Medications Left Unattended and Incorrectly Documented as Administered
Penalty
Summary
A deficiency occurred when a resident, who was moderately impaired in thought process and dependent on staff for activities of daily living, did not receive their prescribed morning medications as required. The resident had diagnoses including hypertension, osteoarthritis, and pulmonary embolism, and was prescribed medications such as Eliquis, multivitamins, Coenzyme Q10, losartan potassium, and metoprolol. On the day of the incident, a medication cup containing five medications was observed left on top of the resident's breakfast tray, which was parked unattended in the hallway.
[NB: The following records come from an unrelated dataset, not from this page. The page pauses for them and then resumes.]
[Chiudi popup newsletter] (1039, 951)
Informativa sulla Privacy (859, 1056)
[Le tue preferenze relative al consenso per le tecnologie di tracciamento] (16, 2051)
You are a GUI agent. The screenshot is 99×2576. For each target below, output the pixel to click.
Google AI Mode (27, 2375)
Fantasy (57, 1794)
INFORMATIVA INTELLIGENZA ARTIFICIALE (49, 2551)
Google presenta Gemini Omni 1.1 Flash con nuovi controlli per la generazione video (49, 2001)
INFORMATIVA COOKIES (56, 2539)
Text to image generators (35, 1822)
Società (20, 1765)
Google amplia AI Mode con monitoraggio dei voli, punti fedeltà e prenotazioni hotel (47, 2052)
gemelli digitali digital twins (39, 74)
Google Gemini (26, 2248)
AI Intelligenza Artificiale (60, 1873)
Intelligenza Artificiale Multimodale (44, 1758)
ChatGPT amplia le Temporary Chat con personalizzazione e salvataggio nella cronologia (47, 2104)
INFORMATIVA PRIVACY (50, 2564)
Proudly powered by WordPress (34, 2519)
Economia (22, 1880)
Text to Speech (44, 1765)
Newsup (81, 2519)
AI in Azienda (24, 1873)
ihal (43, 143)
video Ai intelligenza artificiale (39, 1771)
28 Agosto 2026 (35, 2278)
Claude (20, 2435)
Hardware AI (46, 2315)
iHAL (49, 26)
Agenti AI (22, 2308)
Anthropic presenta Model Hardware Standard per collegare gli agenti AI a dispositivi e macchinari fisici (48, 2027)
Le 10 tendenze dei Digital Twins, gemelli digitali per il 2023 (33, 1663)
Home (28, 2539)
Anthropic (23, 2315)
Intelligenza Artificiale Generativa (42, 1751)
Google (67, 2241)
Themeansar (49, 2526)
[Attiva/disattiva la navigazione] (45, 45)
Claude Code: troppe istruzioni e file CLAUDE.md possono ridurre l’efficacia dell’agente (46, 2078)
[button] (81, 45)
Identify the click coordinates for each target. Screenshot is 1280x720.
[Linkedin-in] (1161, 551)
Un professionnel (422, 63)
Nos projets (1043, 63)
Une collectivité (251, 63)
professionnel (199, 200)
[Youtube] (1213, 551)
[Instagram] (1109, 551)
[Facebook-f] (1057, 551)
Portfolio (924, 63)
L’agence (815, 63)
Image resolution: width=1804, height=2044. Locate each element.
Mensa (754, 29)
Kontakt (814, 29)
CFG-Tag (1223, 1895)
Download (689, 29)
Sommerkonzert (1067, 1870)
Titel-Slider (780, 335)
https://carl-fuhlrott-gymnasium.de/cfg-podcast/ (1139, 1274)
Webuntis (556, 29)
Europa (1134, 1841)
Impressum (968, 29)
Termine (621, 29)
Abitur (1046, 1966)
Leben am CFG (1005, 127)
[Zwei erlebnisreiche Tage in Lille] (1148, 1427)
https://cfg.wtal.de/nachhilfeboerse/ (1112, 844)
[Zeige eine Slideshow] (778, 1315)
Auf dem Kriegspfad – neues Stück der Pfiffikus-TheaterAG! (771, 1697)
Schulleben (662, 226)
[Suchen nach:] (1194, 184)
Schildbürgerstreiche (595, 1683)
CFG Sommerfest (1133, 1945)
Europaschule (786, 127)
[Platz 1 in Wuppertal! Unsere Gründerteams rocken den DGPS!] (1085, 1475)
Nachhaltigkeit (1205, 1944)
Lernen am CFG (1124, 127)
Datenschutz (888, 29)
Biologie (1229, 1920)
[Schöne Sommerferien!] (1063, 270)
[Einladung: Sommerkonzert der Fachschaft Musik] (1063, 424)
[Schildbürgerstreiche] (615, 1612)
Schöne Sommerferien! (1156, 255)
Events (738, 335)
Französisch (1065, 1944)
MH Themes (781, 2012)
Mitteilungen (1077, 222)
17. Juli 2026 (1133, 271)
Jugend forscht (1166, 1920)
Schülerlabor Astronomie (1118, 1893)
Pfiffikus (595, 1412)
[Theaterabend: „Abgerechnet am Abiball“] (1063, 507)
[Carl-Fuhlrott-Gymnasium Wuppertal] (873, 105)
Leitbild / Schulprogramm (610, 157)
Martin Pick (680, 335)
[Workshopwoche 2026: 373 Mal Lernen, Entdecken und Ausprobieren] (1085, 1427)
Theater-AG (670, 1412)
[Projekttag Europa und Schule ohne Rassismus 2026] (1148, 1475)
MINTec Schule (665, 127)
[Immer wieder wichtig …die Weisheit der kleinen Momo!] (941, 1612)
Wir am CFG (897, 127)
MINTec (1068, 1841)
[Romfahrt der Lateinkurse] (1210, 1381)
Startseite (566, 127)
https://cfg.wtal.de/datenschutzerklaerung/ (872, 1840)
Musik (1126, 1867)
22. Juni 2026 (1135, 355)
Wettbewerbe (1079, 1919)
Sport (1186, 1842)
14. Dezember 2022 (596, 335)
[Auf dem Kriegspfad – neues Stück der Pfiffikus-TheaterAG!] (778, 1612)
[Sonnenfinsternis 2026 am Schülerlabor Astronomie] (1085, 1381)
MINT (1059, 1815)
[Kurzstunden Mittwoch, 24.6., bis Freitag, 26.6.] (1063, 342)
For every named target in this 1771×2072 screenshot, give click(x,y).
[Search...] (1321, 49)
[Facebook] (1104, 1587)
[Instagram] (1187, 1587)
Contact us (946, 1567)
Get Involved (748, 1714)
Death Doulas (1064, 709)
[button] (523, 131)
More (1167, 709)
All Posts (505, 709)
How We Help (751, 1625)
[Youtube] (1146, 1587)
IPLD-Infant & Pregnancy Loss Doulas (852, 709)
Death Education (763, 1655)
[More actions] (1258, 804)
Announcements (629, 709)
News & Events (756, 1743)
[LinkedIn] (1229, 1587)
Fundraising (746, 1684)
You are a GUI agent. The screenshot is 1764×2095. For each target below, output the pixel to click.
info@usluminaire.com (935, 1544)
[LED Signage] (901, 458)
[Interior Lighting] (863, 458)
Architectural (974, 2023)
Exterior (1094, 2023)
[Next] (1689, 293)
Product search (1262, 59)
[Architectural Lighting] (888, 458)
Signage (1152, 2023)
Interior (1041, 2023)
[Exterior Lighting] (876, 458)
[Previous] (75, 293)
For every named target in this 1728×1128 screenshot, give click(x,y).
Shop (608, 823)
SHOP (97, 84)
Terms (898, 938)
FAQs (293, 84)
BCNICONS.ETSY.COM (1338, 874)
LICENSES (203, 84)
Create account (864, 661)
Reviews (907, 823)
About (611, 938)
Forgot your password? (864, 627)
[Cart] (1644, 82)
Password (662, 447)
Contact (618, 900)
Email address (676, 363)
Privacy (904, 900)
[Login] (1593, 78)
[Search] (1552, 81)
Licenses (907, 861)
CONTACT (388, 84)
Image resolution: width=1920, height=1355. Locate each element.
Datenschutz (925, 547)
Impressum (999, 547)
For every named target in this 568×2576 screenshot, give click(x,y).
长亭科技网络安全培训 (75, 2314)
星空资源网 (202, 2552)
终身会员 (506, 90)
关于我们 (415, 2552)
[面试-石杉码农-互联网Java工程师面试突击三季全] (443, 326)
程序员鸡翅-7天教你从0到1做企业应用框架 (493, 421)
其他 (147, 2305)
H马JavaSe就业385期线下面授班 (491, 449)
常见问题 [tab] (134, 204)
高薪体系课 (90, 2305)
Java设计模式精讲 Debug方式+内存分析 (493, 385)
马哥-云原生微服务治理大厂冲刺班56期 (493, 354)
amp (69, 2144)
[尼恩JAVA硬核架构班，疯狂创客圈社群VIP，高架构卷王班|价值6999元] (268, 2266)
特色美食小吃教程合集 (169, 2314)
Both a Licensed Vocational Nurse and a Registered Nurse confirmed the presence of the medication cup and stated that the nurse responsible should have observed the resident taking all medications to ensure proper administration. Despite the medications not being administered, the Medication Administration Record (MAR) was signed by the nurse, indicating that the medications had been given. Interviews with nursing staff and the Director of Nursing confirmed that the MAR should not have been signed unless the medications were actually administered and observed to be ingested by the resident. Facility policy also required staff to observe residents after medication administration to ensure the full dose was taken, and to document any partial ingestion. The failure to follow these procedures resulted in a significant medication error for the resident.